The charges against Lu Yi, who is currently on the run, suggest a massive fraud was premeditated and planned in great detail, according to Ycai Global. 

The suspect allegedly obtained the operating rights for highway tolls in the Henan region in 2004. He then used the prospect of juicy profits from these tolls to convince a bank to grant him a large loan. The funds were used to set up a vast network of front companies that bought stakes in several financial institutions, including the Henan Xincaifu Group.

The criminal mastermind, according to the official explanation, then sought to recruit more and more customers for these four banks by promising interest rates far higher than those offered by similar financial institutions. "That's how these banks were able to get customers all over China, not just from local communities as is the norm for these village banks," said Xin Sun, an expert on the Chinese economy at King's College London.

In total, more than 100,000 Chinese people across the country have accounts in these banks, whereas similar small local financial institutions usually have only a few thousand clients at most.

Lu Yi and his accomplices would then have diverted part of the funds to finance their own investments, pushing these banks to the brink of bankruptcy. No one really knows the extent of this financial disaster.
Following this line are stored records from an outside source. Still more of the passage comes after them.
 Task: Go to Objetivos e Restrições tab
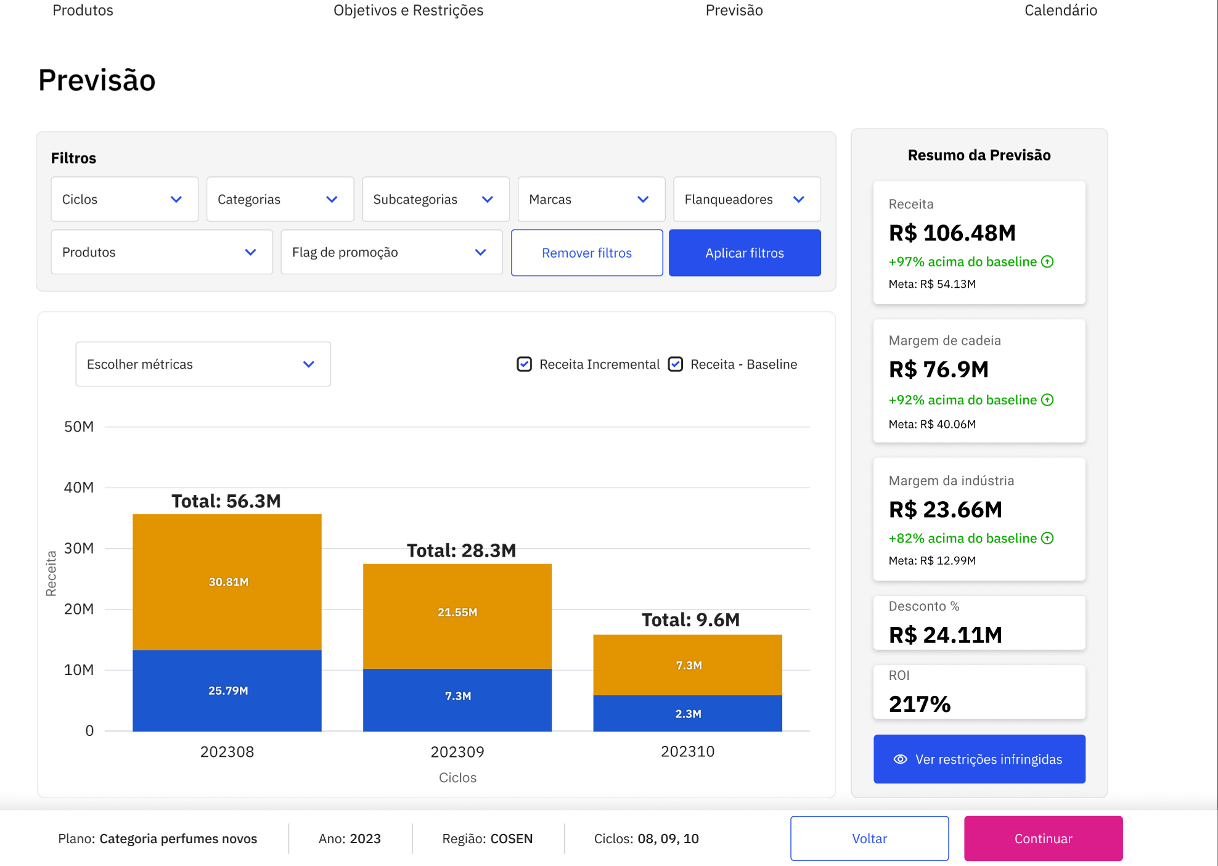click(408, 10)
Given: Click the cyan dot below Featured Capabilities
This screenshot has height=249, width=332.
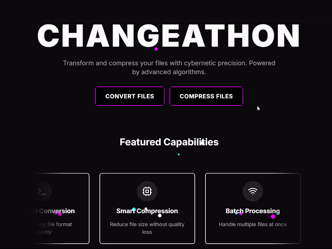Looking at the screenshot, I should tap(179, 155).
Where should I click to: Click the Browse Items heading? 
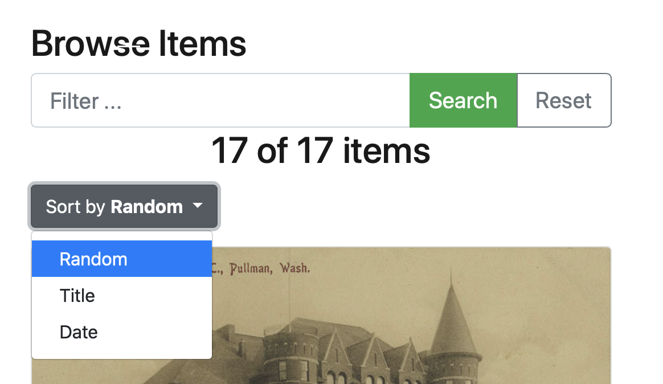click(138, 43)
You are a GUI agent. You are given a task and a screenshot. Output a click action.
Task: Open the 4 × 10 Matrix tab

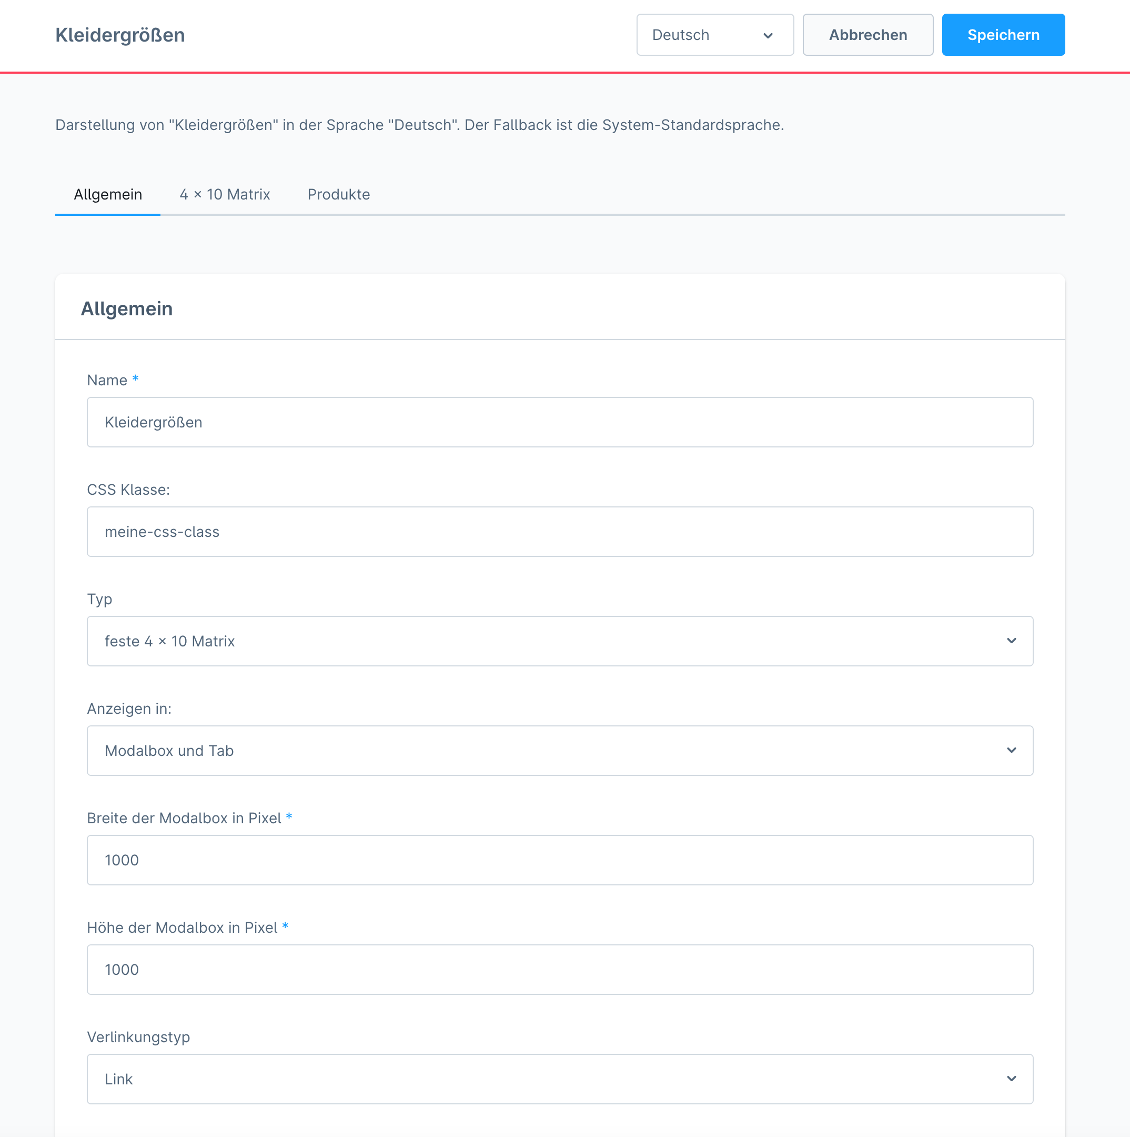click(x=225, y=195)
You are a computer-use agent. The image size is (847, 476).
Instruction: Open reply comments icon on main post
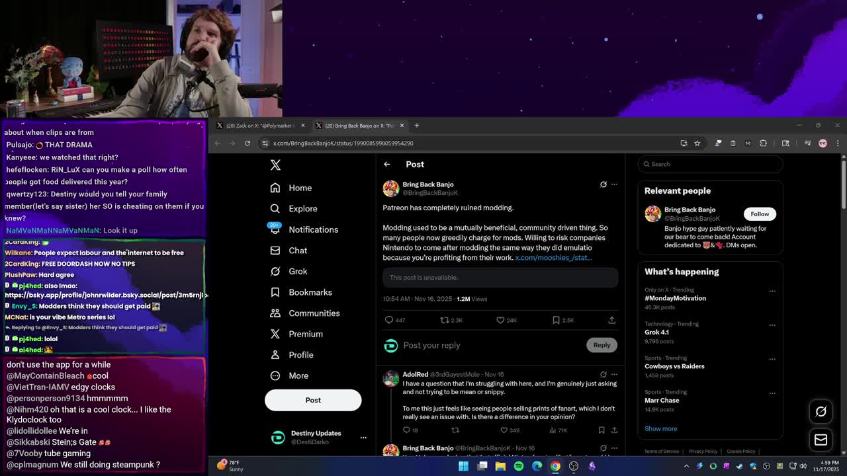coord(389,320)
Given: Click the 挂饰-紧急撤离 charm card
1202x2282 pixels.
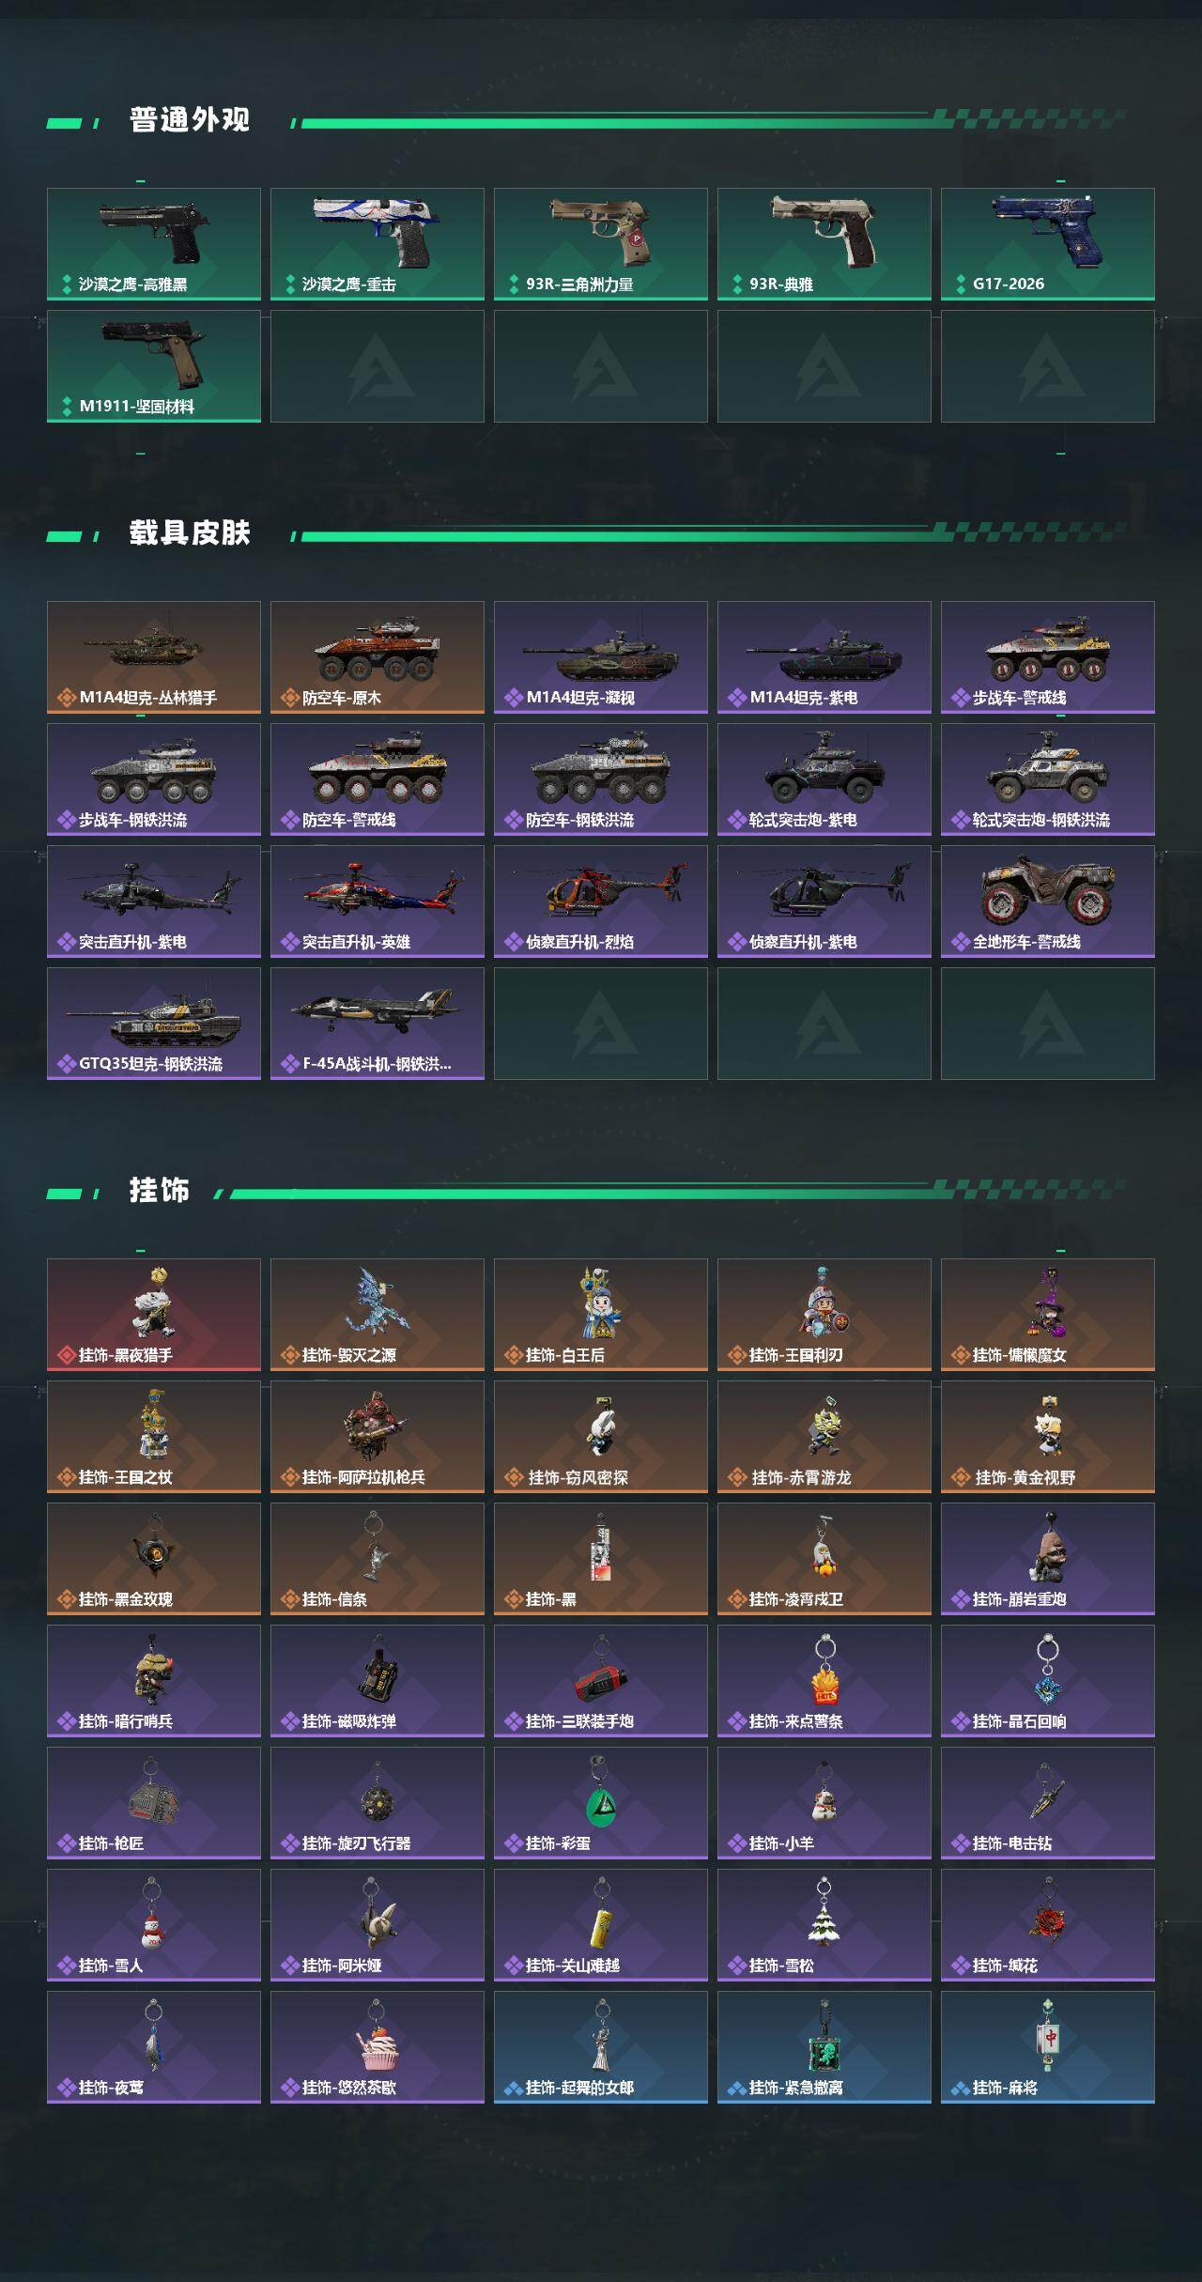Looking at the screenshot, I should [x=824, y=2047].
Several media outlets have estimated that 39 billion yuan (5.75 billion euros) have been deposited in the blocked bank accounts. “The Paper”, which was able to analyse some of the accounts, estimates the sums at stake "at a maximum of 20 billion yuan (2.95 billion euros)".

Banks tasked with ‘revitalising’ rural China

Henan authorities on Monday announced that they had arrested some of the suspects and were on the trail of the money to replenish the coffers. "The aim is clearly to make this story an isolated case linked to a purely criminal matter, whereas it is symptomatic of wider problems," said Xin.  

The rural banks scandal illustrates the fragility of the network of local banks, which are important tools in Chinese President Xi Jinping's economic policy. "There are more than 1,600 of them all over the country, and they are supposed to facilitate the rural revitalisation programme deemed important by the government," he added.

Rural China is one of the great losers of the national economic miracle, prompting President Xi to vow in 2021 that he would do everything possible to close the gap between the countryside and the cities.

The rural banks have been given a very political mission without necessarily having the means to carry it out. "These are often institutions with weak governance rules, so they usually serve the interests of major shareholders and local authorities. It's usually this kind of illegitimate influence that leads to the problems we are seeing here," said Xin.

The London-based economist believes other local Chinese banks are also involved in the misuse of their clients' funds. But the irregularities have been on a smaller scale compared to the Henan banks.

As long as China was experiencing healthy economic growth, these manipulations went unnoticed since there was sufficient money to cover up the schemes of unscrupulous shareholders.

"The economic slowdown and the crisis in the real estate sector have accelerated the problems," explained Xin. The financial health of Chinese banks heavily depends on loans granted for real estate projects and their repayment. With the economy slowing down, the defaults have been multiplying.

The banks are then crushed by the increasing weight of bad debts. If they are in the hands of shareholders, as they are in Henan, the banks can quickly find they have completely empty coffers. That’s a similar fate facing small rural customers who thought their money was safe in the banks.